Written problem |
Copy each line of the items below word for word, leaving out the pictures.

Exercise input |
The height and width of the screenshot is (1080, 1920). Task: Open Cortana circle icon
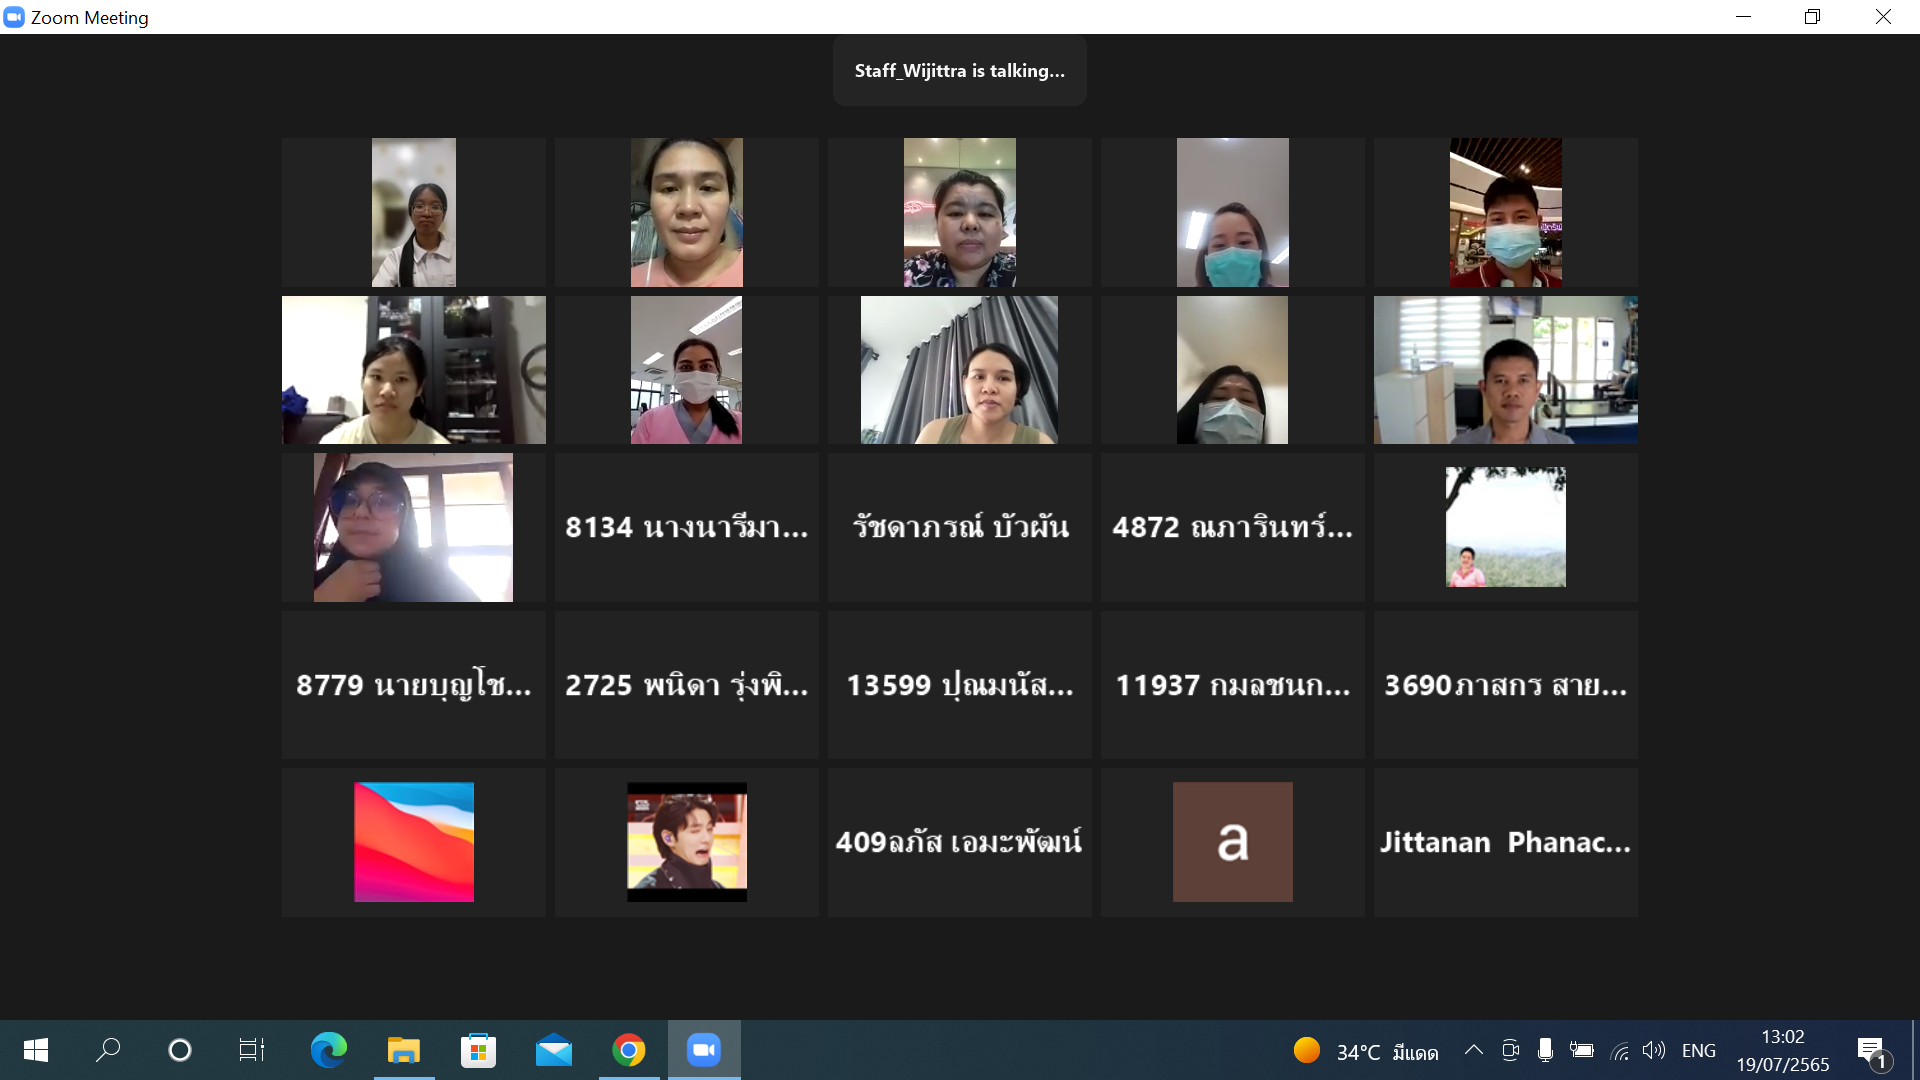(x=180, y=1050)
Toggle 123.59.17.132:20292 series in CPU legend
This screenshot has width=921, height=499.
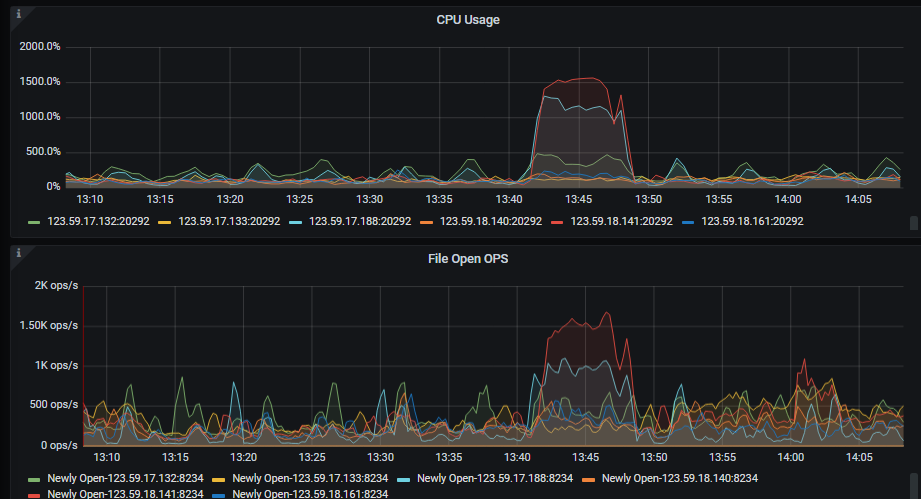click(x=98, y=221)
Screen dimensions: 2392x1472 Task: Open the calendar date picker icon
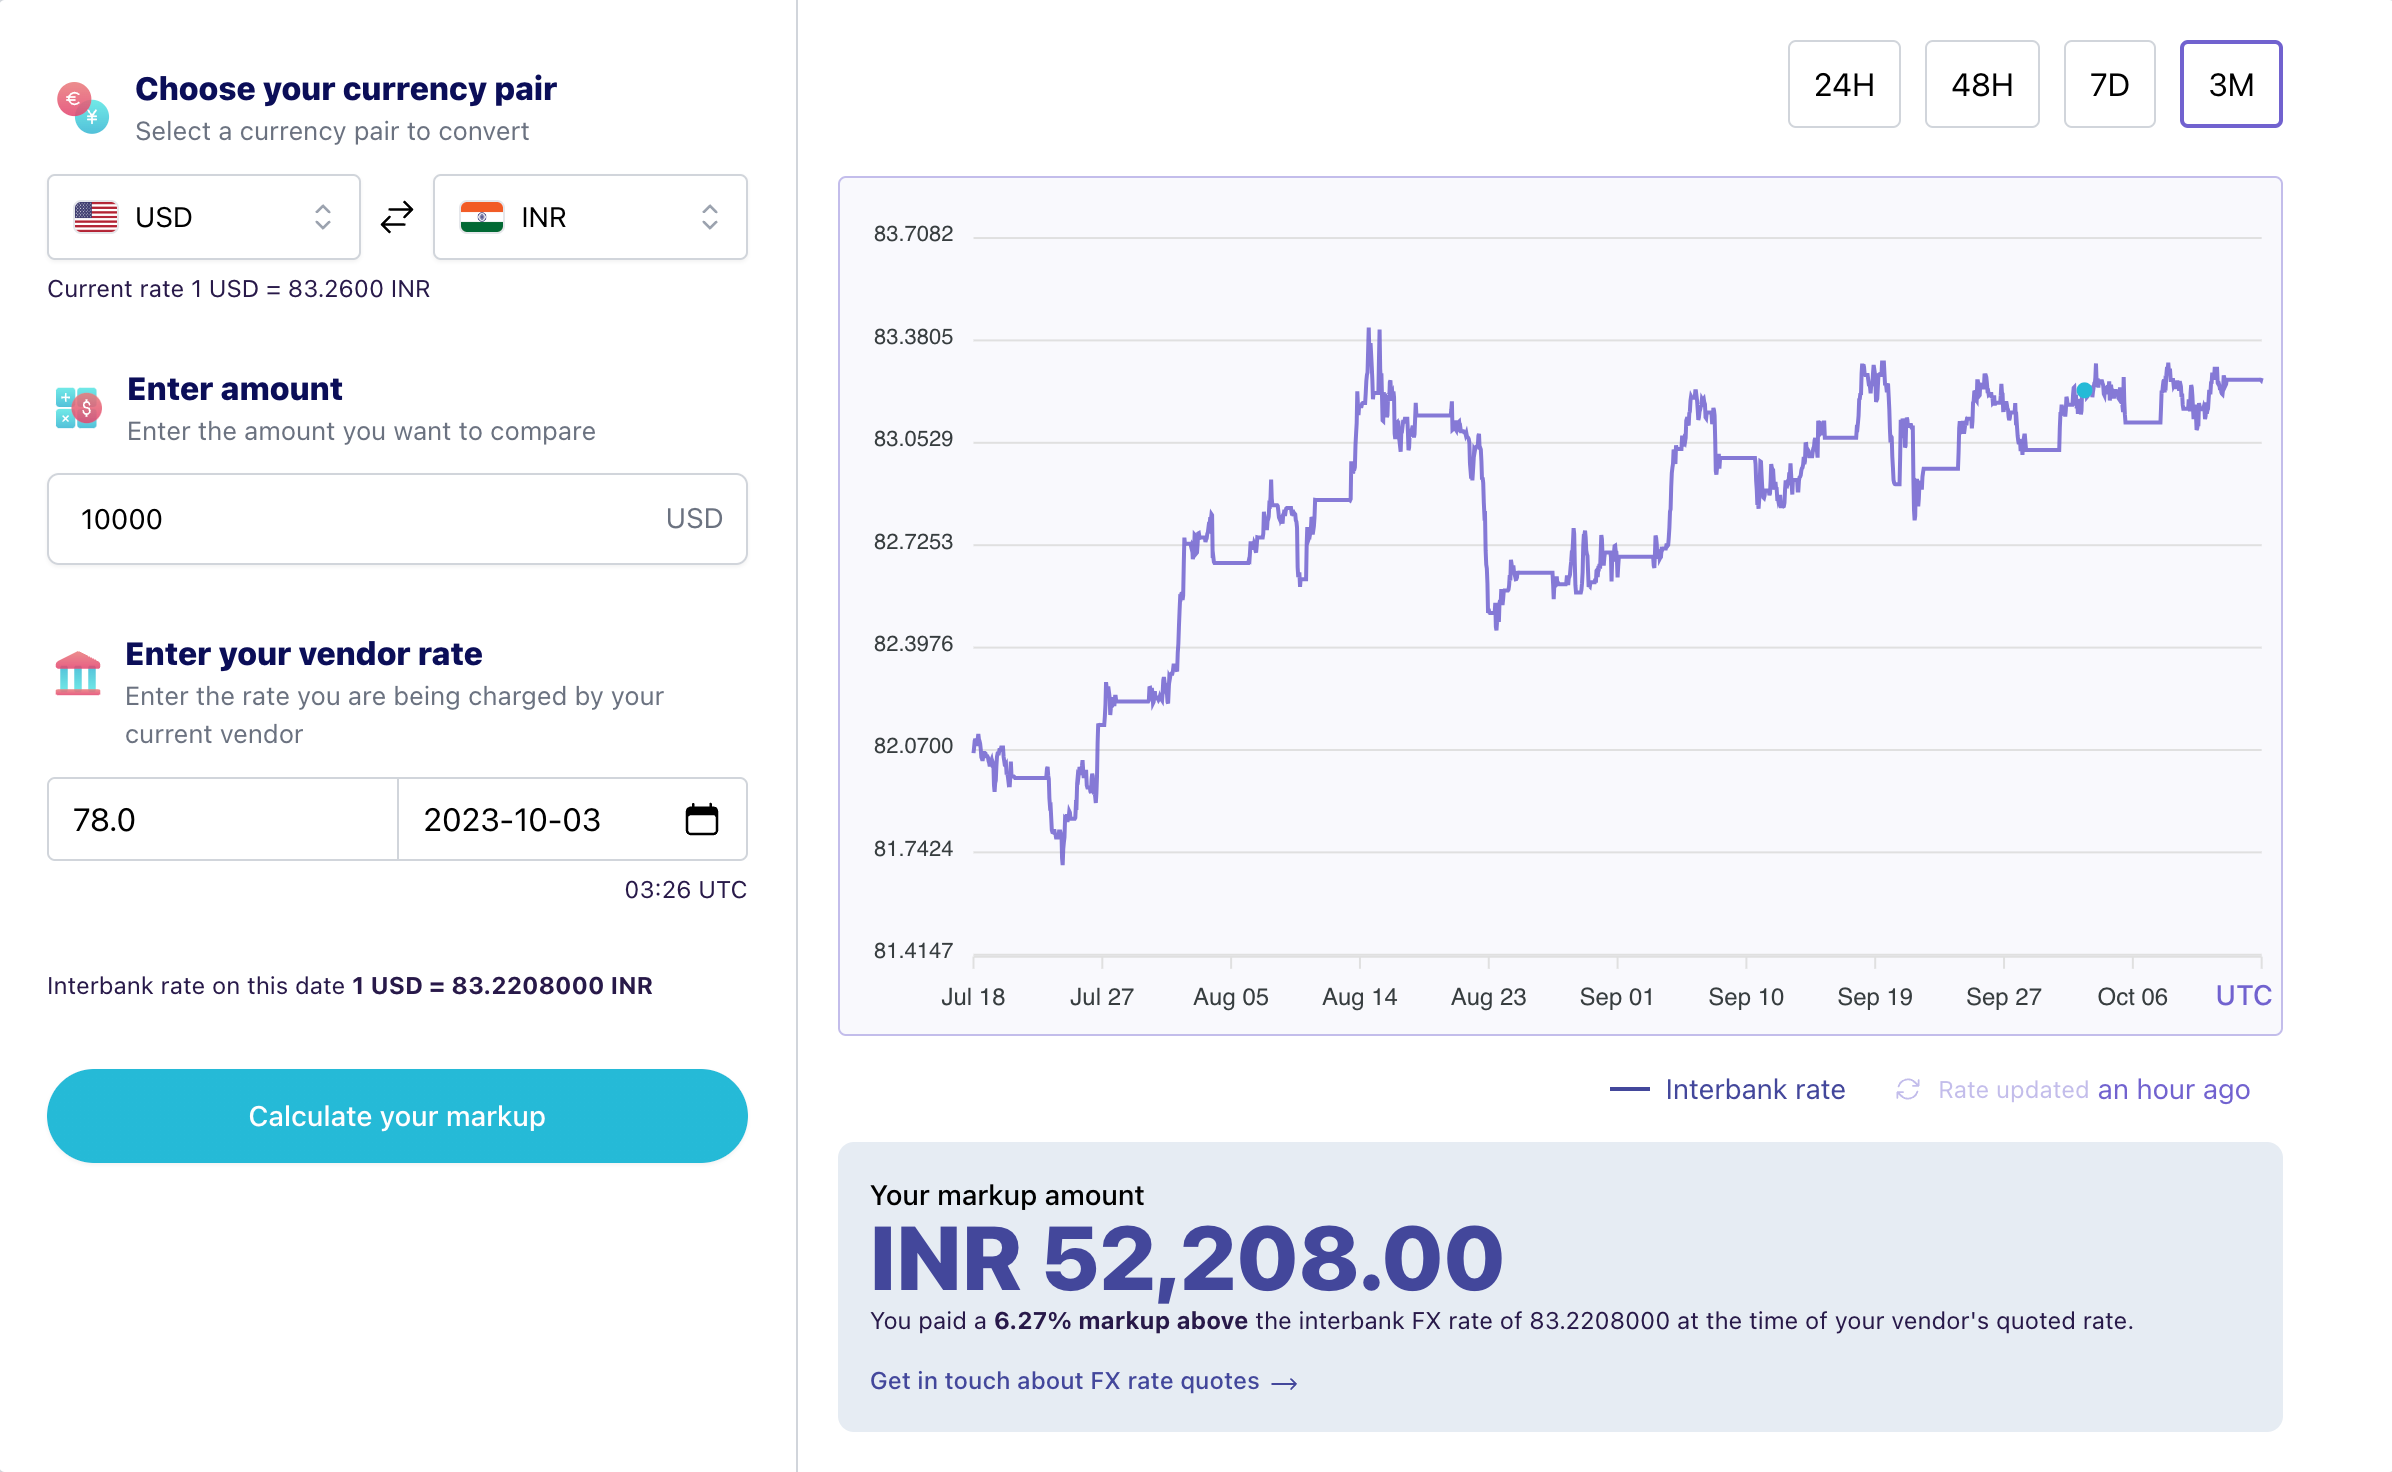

Completed exercise |
The height and width of the screenshot is (1080, 1920). Task: Open Cortana circle icon
(x=180, y=1050)
Toggle 123.59.17.132:20292 series in CPU legend
This screenshot has width=921, height=499.
click(x=98, y=221)
Screen dimensions: 2392x1472 Task: Open the calendar date picker icon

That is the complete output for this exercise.